Exercise:
Continue the piece on trailblazing women in Austin from the point where it ends.

Extract provided:
* * * * *
In no particular order, here are just some of the glass-ceiling-breaking women that walk the streets of Austin.
Julia Cheek
(everlywell.com)
You may not have heard her name, but Julia Cheek is tackling an issue that has been plaguing women, and all Americans, for years: healthcare. Cheek was not sure her idea for at-home lab tests would succeed until she took her idea, Everlywell, onto Shark Tank, a TV show where entrepreneurs hope to gain celebrity investors, in 2017. With Shark Lori Greiner's help, Cheek has created an Austin-based company worth $1.3 billion, filling gaps in women's healthcare and changing the status quo of how people view medicine. The company offers more than 30 tests that ship right to your door, from fertility tests to STD tests to general health labs, and takes the confusion out of caring for yourself. When COVID-19 hit, Everlywell even made an at-home test.
Virginia Cumberbatch
(@vacumberbatch/Instagram)
* * * * *
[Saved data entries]

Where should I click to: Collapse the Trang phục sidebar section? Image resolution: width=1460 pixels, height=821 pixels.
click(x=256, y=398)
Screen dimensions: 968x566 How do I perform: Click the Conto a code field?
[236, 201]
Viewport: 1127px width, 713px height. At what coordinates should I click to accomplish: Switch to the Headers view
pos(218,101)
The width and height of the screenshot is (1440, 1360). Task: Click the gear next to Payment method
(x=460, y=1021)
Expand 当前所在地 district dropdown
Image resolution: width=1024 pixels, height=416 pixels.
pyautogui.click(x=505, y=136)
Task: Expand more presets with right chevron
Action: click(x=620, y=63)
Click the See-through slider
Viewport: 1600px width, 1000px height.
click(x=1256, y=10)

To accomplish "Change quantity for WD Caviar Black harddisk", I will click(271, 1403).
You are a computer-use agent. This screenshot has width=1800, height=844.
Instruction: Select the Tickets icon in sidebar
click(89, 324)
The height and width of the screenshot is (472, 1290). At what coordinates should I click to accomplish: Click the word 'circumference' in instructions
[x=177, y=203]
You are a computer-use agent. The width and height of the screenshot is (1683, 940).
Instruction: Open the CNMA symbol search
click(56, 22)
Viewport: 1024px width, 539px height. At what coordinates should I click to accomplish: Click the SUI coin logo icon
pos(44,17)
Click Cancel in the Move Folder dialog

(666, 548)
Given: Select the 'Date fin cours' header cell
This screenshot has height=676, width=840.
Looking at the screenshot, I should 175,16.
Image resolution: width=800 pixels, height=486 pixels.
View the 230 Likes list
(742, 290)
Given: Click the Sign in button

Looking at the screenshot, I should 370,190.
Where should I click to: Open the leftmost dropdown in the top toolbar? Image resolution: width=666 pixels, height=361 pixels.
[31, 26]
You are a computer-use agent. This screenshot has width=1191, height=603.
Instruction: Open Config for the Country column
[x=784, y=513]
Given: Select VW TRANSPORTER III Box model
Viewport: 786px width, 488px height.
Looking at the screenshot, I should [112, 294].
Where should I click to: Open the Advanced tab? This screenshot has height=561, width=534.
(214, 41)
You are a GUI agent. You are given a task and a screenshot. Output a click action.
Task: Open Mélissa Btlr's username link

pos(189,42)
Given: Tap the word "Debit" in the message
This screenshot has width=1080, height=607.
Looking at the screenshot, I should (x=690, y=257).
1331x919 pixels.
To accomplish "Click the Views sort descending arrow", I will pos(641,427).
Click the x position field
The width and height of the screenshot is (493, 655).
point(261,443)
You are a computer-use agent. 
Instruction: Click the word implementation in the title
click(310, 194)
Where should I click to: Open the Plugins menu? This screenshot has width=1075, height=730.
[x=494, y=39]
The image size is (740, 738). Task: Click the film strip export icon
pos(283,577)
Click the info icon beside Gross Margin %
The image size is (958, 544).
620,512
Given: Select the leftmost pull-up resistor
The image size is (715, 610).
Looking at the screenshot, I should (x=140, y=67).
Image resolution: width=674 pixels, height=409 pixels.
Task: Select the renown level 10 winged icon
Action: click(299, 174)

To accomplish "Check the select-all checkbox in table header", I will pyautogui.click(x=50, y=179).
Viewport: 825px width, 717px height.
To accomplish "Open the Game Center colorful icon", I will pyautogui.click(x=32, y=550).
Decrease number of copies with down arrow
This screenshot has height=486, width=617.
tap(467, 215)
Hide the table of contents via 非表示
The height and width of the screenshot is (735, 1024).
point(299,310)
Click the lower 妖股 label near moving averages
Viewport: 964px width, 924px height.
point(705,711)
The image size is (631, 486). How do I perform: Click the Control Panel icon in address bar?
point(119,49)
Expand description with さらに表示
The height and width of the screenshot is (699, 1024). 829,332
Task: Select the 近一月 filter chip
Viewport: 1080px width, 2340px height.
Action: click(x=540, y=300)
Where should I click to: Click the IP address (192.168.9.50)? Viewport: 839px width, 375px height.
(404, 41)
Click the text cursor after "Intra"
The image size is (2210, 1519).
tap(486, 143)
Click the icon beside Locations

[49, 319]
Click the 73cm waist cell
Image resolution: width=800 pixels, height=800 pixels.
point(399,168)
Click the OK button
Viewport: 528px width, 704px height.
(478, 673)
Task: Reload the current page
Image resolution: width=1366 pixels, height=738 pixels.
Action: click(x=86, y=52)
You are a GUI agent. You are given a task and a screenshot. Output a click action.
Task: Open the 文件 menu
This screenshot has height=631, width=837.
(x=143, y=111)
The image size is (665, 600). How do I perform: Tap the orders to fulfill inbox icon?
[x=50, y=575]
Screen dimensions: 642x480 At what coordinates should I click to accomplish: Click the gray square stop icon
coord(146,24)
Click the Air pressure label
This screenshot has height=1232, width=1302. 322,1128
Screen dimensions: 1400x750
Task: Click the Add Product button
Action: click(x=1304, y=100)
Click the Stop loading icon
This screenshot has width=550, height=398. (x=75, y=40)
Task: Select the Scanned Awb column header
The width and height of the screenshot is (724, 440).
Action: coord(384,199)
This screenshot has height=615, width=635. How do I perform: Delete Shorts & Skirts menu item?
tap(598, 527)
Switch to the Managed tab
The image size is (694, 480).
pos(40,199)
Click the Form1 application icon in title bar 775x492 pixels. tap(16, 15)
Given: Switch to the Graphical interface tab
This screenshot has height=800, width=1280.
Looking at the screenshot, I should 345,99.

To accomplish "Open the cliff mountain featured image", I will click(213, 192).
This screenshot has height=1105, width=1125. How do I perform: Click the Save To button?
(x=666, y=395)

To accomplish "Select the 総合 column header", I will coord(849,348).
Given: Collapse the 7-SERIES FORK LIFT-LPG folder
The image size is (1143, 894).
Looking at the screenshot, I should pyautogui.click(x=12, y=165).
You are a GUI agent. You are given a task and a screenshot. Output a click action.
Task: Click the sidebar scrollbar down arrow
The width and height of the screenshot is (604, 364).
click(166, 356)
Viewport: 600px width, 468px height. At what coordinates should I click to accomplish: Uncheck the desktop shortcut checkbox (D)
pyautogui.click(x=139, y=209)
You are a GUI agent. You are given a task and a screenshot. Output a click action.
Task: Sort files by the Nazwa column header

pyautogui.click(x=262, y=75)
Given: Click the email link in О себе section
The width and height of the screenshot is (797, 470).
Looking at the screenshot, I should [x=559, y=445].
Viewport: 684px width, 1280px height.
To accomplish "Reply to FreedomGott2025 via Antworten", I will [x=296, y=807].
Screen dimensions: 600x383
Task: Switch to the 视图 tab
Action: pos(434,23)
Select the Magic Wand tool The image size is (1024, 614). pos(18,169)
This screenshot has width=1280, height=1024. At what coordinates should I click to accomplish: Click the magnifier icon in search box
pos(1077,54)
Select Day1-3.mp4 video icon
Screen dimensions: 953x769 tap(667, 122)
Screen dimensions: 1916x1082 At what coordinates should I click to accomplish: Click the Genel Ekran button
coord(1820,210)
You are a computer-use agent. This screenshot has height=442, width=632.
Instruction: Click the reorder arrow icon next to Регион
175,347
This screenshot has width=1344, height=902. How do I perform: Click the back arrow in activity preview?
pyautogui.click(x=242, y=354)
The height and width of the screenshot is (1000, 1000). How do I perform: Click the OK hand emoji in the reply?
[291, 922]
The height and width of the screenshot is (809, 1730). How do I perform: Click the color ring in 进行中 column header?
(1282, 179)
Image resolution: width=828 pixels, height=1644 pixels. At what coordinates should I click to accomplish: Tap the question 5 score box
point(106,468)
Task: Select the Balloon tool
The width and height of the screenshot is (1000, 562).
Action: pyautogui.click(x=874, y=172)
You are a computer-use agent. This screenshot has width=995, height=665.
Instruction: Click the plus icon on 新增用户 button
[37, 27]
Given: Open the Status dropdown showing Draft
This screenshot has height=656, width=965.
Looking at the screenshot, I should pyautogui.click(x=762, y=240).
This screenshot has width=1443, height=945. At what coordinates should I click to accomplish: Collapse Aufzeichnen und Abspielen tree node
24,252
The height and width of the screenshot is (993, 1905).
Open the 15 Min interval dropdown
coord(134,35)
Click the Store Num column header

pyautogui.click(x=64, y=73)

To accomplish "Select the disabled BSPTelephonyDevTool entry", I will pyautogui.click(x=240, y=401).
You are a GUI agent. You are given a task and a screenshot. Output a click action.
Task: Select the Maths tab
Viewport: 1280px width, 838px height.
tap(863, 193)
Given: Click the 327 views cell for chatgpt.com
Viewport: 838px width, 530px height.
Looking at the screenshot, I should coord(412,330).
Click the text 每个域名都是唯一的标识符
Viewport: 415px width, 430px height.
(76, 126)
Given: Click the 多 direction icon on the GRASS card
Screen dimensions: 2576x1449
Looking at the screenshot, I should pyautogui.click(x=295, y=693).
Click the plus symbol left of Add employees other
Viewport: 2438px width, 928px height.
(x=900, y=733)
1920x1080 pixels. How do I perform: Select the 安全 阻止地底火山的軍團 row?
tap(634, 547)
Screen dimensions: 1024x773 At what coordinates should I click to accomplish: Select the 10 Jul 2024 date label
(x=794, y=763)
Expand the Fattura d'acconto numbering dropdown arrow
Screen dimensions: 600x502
* * * * *
Result:
Virginia Cumberbatch has been sparking conversations about diversity and inclusion worldwide for years, working with the University of Texas at Austin and the community to address equity across the board in education, housing and healthcare while co-founding Rosa Rebellion, a platform that supports creations by women of color to liberate and further social change. Cumberbatch was appointed to Mayor Steve Adler's Task Force on Institutional Racism and Systemic Bias in 2017, where the group worked to dismantle systemic inequities found in education, real estate and housing, health, finance and criminal justice throughout the city. Cumberbatch does her part by holding a tight grip on her East Austin home and making sure to get to know her neighbors, who have been living in the historically low-income neighborhood since before it became trendy and disrupting the world around her with the spoken word.
Delia Garza
(@countyattorneygarza/Instagram)
Delia Garza has been earning first after first in Austin: first Latina on Austin City Council, first Latina mayor pro tem and most recently first Latina to serve as Travis County attorney. The San Antonio native started an early career as a firefighter, so Garza is not easily intimidated, and after rising in the fire department ranks, she quit and pursued a law degree with her eyes set on public service. Garza is on a path to make Travis County more progressive as she works on uplifting underserved communities, creating affordable housing, ending racial disparities in the criminal justice system and breaking down barriers for Latina women.
Ty Haney
(@ty_haney/Instagram)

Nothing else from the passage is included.